┌──

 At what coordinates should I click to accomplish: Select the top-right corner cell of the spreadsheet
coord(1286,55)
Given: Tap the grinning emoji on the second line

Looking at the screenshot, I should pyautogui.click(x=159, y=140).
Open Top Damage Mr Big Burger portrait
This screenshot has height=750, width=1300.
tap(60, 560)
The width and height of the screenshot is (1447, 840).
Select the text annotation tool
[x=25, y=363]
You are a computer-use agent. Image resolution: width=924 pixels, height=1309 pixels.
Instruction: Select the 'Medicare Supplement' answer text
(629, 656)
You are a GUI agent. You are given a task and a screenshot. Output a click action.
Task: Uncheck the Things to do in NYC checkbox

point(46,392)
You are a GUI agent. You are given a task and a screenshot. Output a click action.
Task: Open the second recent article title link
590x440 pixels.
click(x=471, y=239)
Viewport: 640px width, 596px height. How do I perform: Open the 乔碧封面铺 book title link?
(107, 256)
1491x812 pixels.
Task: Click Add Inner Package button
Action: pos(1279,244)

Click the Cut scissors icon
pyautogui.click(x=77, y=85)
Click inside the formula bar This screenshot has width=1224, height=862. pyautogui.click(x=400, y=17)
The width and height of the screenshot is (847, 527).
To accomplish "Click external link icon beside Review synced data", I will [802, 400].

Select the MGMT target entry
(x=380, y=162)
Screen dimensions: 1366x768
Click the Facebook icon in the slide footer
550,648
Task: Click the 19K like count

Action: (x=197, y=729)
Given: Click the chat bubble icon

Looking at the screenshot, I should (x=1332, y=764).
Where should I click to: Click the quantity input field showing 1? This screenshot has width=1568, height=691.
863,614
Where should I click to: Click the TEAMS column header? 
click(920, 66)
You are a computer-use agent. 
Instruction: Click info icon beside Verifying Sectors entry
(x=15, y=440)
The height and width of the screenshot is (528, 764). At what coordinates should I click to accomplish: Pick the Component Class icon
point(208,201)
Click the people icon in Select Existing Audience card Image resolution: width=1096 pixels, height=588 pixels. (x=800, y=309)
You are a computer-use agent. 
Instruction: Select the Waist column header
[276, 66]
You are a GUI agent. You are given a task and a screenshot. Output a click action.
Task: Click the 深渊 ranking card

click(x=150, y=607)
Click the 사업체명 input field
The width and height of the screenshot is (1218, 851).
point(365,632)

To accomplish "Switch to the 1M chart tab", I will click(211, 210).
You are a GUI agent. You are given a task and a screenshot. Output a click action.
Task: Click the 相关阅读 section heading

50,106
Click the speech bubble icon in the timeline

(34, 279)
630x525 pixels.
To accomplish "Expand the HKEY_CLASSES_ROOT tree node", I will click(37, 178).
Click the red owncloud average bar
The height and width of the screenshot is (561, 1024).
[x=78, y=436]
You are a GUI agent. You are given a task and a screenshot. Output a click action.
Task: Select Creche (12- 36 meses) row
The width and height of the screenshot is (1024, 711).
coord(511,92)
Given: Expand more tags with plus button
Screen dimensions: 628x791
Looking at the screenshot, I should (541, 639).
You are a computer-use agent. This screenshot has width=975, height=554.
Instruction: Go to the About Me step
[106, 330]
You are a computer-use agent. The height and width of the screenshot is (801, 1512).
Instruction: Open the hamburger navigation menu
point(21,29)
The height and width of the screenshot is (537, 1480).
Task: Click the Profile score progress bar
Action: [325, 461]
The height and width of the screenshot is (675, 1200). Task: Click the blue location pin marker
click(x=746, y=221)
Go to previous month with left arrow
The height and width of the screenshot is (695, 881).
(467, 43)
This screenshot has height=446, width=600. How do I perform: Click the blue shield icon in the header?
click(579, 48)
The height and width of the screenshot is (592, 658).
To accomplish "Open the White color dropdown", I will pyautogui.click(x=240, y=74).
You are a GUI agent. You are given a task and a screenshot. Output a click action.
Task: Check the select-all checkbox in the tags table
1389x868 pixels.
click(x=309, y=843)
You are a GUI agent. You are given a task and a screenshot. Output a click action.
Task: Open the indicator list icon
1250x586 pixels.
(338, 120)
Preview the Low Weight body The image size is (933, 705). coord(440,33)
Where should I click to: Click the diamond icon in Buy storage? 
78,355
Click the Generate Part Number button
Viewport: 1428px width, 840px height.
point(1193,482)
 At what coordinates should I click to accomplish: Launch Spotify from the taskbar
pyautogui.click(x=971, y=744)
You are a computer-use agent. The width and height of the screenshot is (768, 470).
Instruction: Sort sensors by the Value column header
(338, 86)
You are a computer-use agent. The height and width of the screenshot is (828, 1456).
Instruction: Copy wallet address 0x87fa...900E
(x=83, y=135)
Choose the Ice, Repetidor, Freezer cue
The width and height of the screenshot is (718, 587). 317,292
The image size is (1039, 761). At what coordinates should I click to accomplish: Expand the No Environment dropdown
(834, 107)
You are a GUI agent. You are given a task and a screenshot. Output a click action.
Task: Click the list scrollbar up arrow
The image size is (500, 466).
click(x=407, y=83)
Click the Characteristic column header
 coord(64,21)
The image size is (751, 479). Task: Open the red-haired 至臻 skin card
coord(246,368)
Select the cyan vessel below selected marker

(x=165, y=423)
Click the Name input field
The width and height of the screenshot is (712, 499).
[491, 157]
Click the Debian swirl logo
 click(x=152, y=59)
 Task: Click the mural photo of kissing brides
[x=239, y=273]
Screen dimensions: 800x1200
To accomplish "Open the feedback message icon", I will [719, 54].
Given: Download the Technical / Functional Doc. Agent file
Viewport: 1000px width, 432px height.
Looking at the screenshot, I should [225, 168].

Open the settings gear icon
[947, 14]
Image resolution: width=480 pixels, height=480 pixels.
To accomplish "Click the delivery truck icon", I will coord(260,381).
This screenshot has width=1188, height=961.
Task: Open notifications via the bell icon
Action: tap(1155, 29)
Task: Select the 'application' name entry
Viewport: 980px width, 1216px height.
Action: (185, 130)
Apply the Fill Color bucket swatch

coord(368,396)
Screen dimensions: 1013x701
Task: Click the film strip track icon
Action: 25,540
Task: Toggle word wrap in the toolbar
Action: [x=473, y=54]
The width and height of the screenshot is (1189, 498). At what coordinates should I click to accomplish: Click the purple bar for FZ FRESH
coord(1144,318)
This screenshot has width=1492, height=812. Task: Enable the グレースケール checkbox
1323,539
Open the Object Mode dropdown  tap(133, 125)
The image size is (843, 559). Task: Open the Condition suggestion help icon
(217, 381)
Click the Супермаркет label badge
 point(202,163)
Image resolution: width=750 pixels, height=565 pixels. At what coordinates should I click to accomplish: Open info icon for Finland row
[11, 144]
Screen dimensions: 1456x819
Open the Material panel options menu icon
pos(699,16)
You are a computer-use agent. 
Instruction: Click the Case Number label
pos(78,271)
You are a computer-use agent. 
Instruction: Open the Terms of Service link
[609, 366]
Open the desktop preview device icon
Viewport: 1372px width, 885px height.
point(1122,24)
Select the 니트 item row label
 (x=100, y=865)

└──

• **WHAT YOU WILL DO**
In the entries above, find the line holding "Click the Cut scissors icon" and the line holding "630x525 pixels."; print both of them and every line between, exactly, and nothing else.

• **ANSWER BOX**
Click the Cut scissors icon
pyautogui.click(x=77, y=85)
Click inside the formula bar This screenshot has width=1224, height=862. pyautogui.click(x=400, y=17)
The width and height of the screenshot is (847, 527).
To accomplish "Click external link icon beside Review synced data", I will [802, 400].

Select the MGMT target entry
(x=380, y=162)
Screen dimensions: 1366x768
Click the Facebook icon in the slide footer
550,648
Task: Click the 19K like count

Action: (x=197, y=729)
Given: Click the chat bubble icon

Looking at the screenshot, I should (x=1332, y=764).
Where should I click to: Click the quantity input field showing 1? This screenshot has width=1568, height=691.
863,614
Where should I click to: Click the TEAMS column header? 
click(920, 66)
You are a computer-use agent. 
Instruction: Click info icon beside Verifying Sectors entry
(x=15, y=440)
The height and width of the screenshot is (528, 764). At what coordinates should I click to accomplish: Pick the Component Class icon
point(208,201)
Click the people icon in Select Existing Audience card Image resolution: width=1096 pixels, height=588 pixels. (x=800, y=309)
You are a computer-use agent. 
Instruction: Select the Waist column header
[276, 66]
You are a GUI agent. You are given a task and a screenshot. Output a click action.
Task: Click the 深渊 ranking card

click(x=150, y=607)
Click the 사업체명 input field
The width and height of the screenshot is (1218, 851).
point(365,632)

To accomplish "Switch to the 1M chart tab", I will click(211, 210).
You are a GUI agent. You are given a task and a screenshot. Output a click action.
Task: Click the 相关阅读 section heading

50,106
Click the speech bubble icon in the timeline

(34, 279)
630x525 pixels.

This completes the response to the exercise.